*** Records shown Section Begins ***
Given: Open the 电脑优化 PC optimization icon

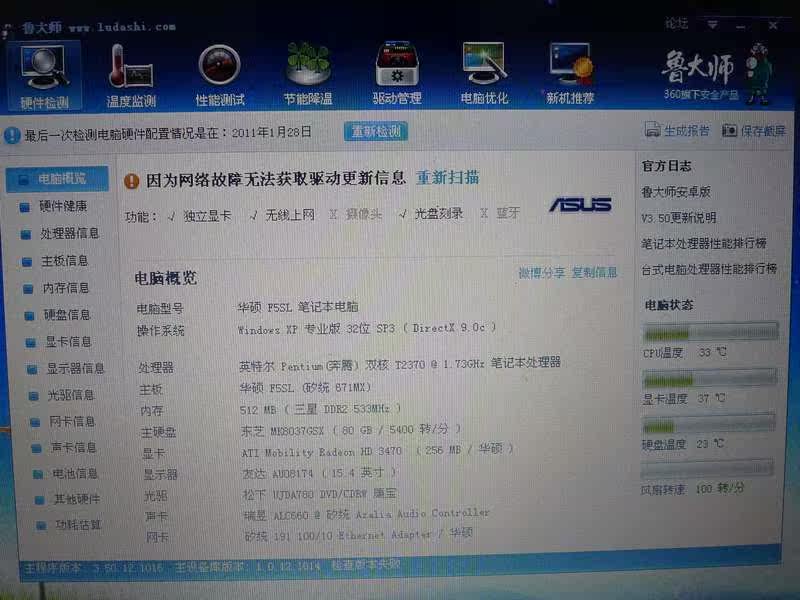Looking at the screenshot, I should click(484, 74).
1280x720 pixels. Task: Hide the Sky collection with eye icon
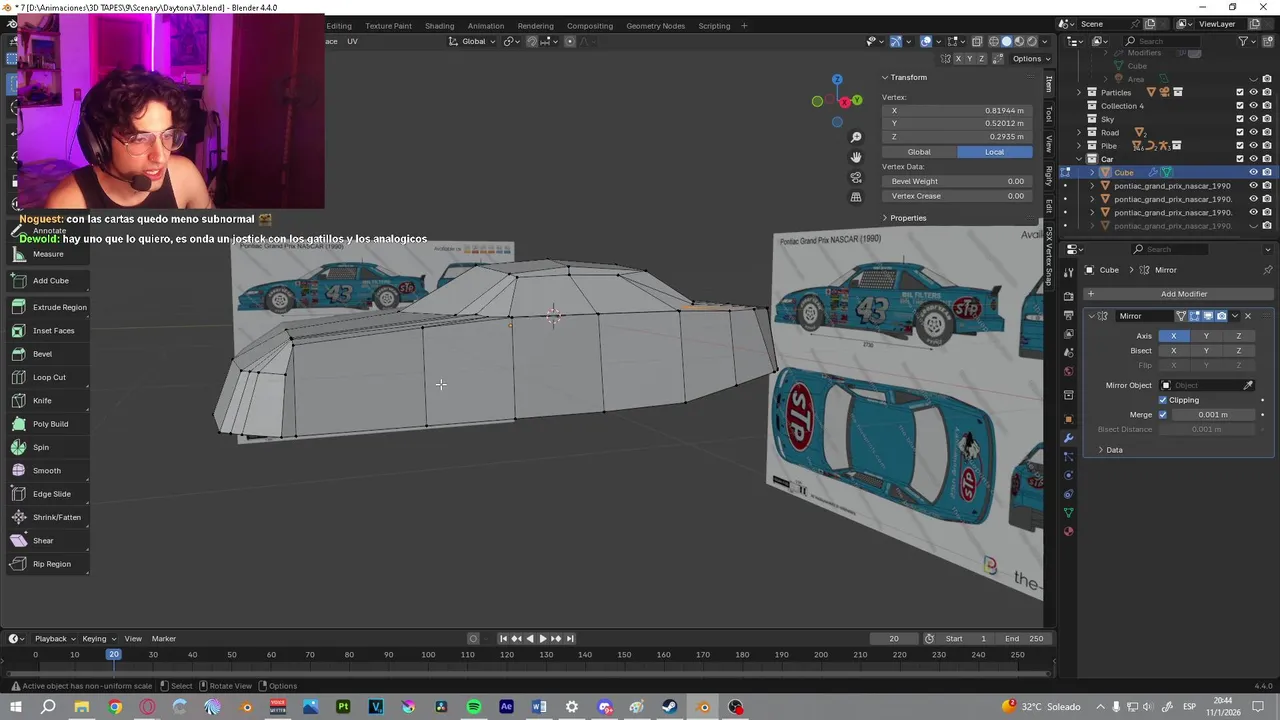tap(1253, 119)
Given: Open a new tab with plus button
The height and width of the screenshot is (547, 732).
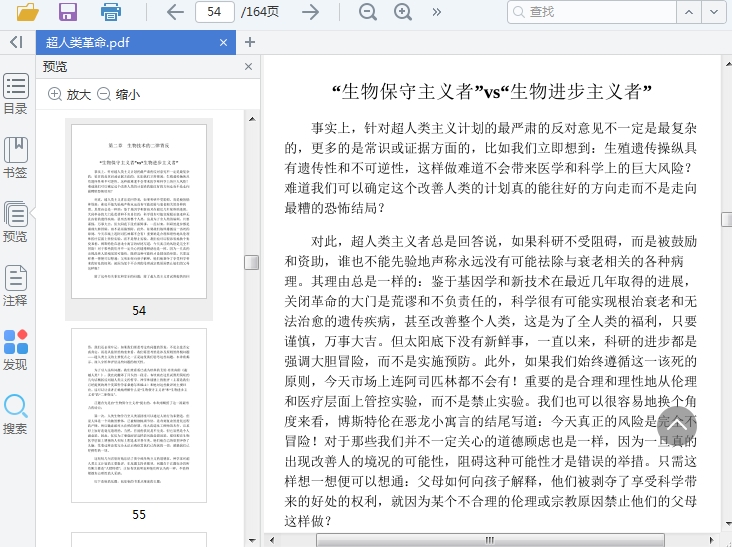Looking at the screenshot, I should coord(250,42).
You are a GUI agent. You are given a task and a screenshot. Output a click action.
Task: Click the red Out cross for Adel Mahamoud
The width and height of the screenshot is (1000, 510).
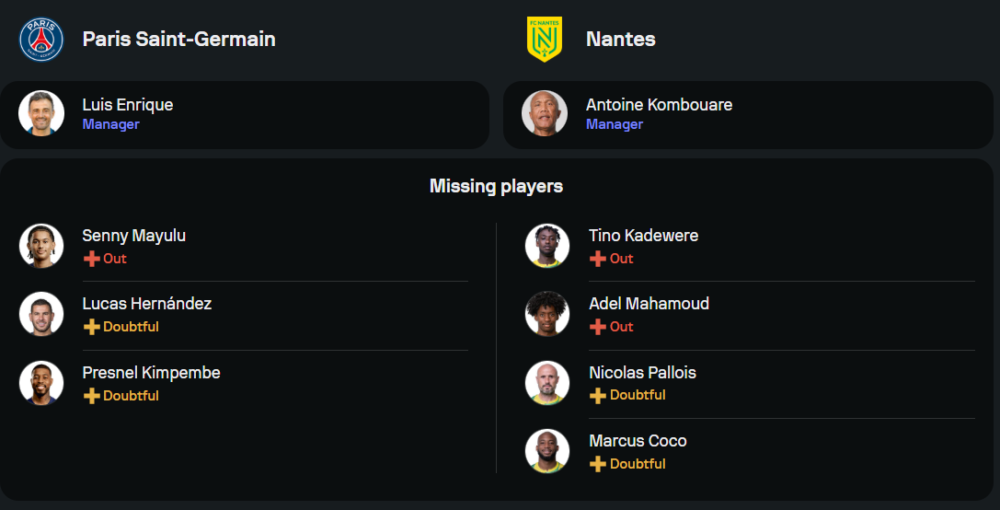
*** Records shown Section Ends ***
• The task: Leave the pictures out, and retype exactly the lines from the one containing "1280x720 pixels. Task: Hide" through the last line of the entries above, both included.

• Solution for this problem:
1280x720 pixels. Task: Hide the Sky collection with eye icon
tap(1253, 119)
Given: Open a new tab with plus button
The height and width of the screenshot is (547, 732).
Looking at the screenshot, I should coord(250,42).
You are a GUI agent. You are given a task and a screenshot. Output a click action.
Task: Click the red Out cross for Adel Mahamoud
The width and height of the screenshot is (1000, 510).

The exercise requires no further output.